Nasseri carved a life of bizarre normalcy on a red plastic bench, surrounded by luggage and cargo trolleys. He washed in public bathrooms, used staff showers, and collected food vouchers handed by sympathetic airport employees. Despite the surreal wallpaper of boarding calls and wheeling suitcases, he built friendships with airport staff and had fleeting encounters with curious travellers.
Days became months, months stretched to years, and Terminal 1 became his world for nearly two decades. Journalists came and went. In 2003, DreamWorks reportedly paid $250,000 for the rights to his story. His life inspired the opera “Flight”, the French film “Lost in Transit”, and most famously, Spielberg’s “The Terminal” starring Tom Hanks. Yet, unlike Hanks’ character, Nasseri’s real life never found a neat resolution.
Offers of residency or refugee papers from Belgium and France failed to lure him away, he refused them when bureaucrats failed to list him as “Sir Alfred Mehran” or acknowledge his preferred nationality.

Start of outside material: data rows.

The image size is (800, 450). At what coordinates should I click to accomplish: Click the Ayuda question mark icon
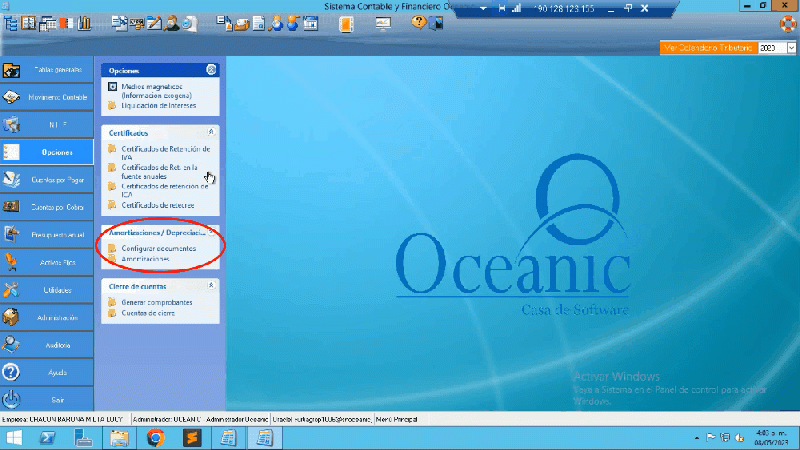coord(12,372)
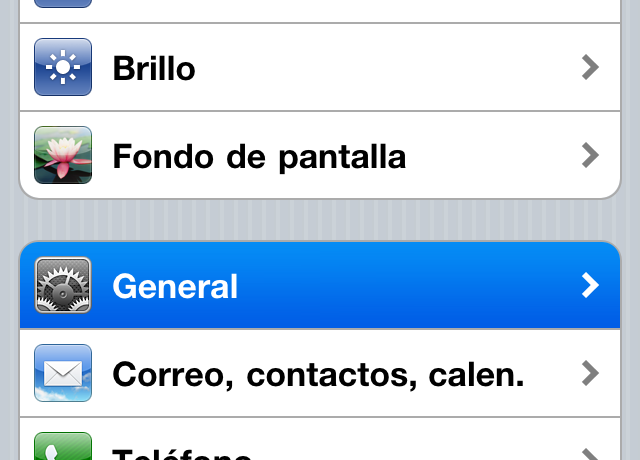Tap the green Teléfono phone icon
This screenshot has width=640, height=460.
tap(63, 447)
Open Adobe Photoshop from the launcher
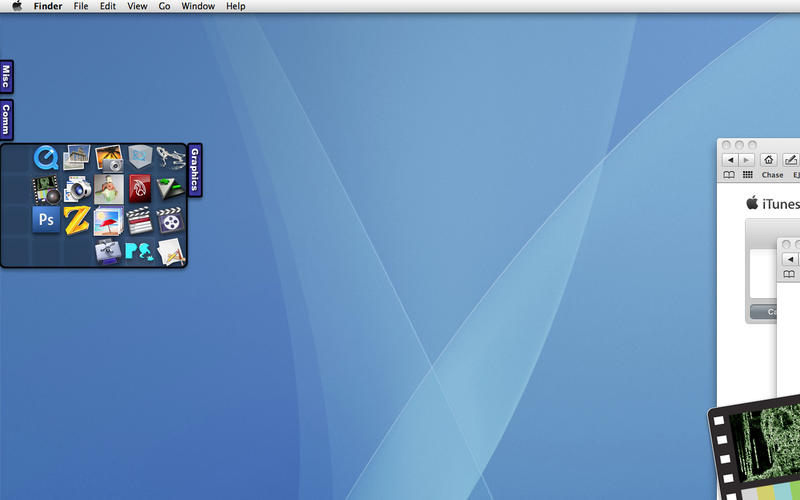 click(46, 220)
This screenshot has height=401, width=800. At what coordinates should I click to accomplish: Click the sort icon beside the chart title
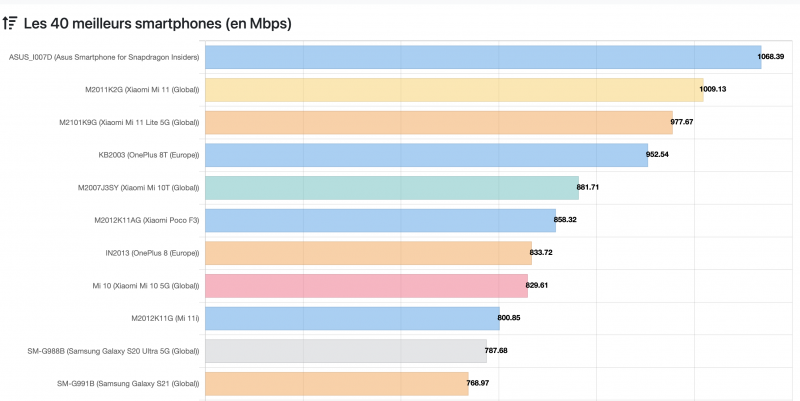(x=10, y=22)
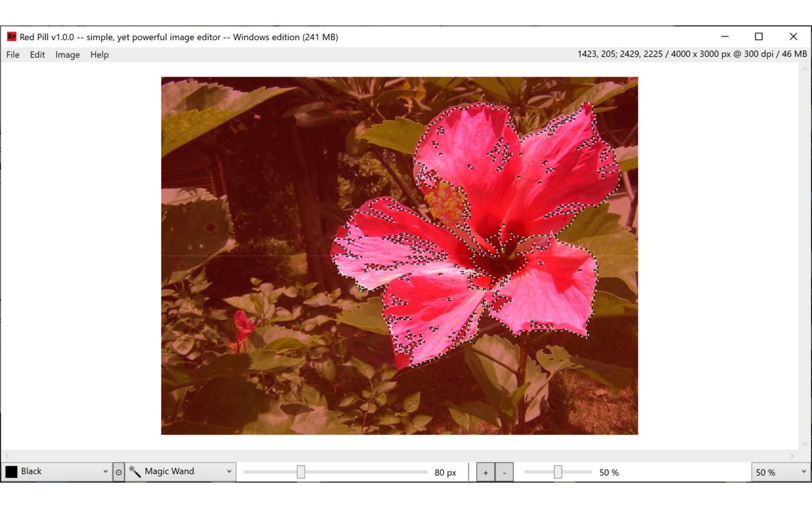
Task: Maximize the Red Pill window
Action: coord(759,37)
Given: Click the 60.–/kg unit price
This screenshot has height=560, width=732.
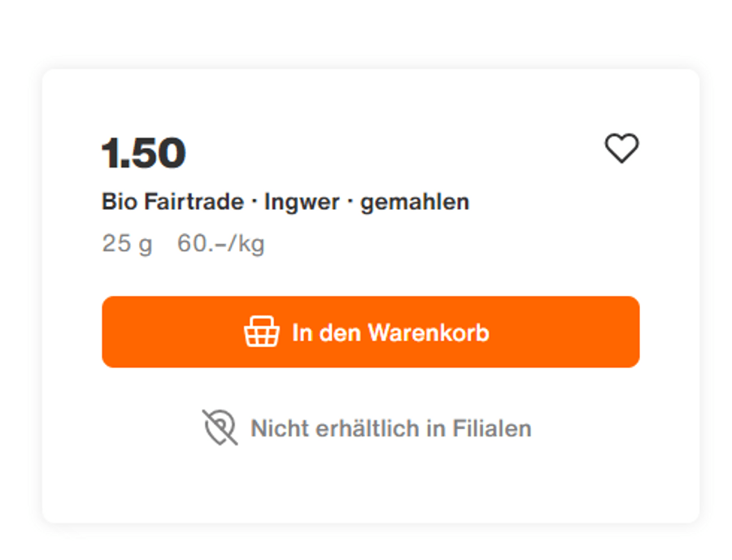Looking at the screenshot, I should point(220,244).
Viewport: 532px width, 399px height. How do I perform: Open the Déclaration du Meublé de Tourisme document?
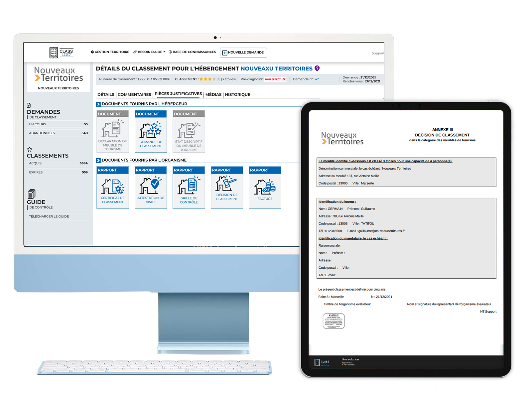click(x=113, y=132)
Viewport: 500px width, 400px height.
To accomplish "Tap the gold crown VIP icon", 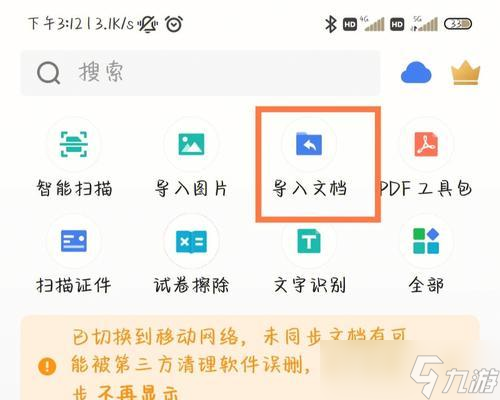I will (465, 72).
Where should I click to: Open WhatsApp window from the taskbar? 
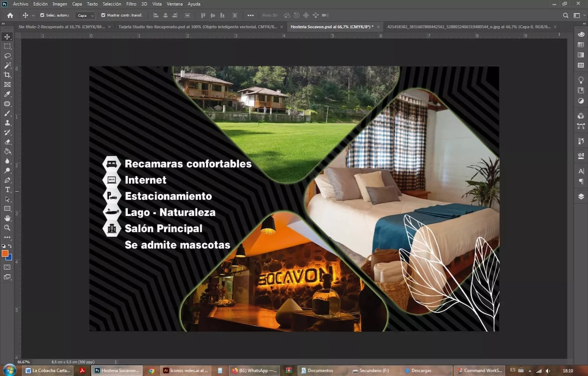[x=254, y=371]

In July 2006, a health crisis pulled him out of terminal limbo. Hospitalised and later moved first to a hotel and then an Emmaus shelter, he finally stepped out. The outside world overwhelmed him, who had spent 18 years in a trance of departure announcements and arrival gates.
After years in a shelter, he returned quietly to the terminal in September 2022, as if the only home he could call his own beckoned him back. On November 12, 2022, surrounded by the ceaseless hum of an airport he had lived in for almost half his life, Nasseri suffered a fatal heart attack in Terminal 2F. He was 77.
Mehran Karimi Nasseri became a symbol. His story reflected the fragility of identity and belonging in a world built on paperwork and borders. Caught in systemic failure, he created meaning from the emptiness, journaling thousands of pages, forging connections with strangers, and living undeterred under harsh fluorescent lights.
His life stands as a silent testament: what happens to the stateless, the undocumented, the forgotten?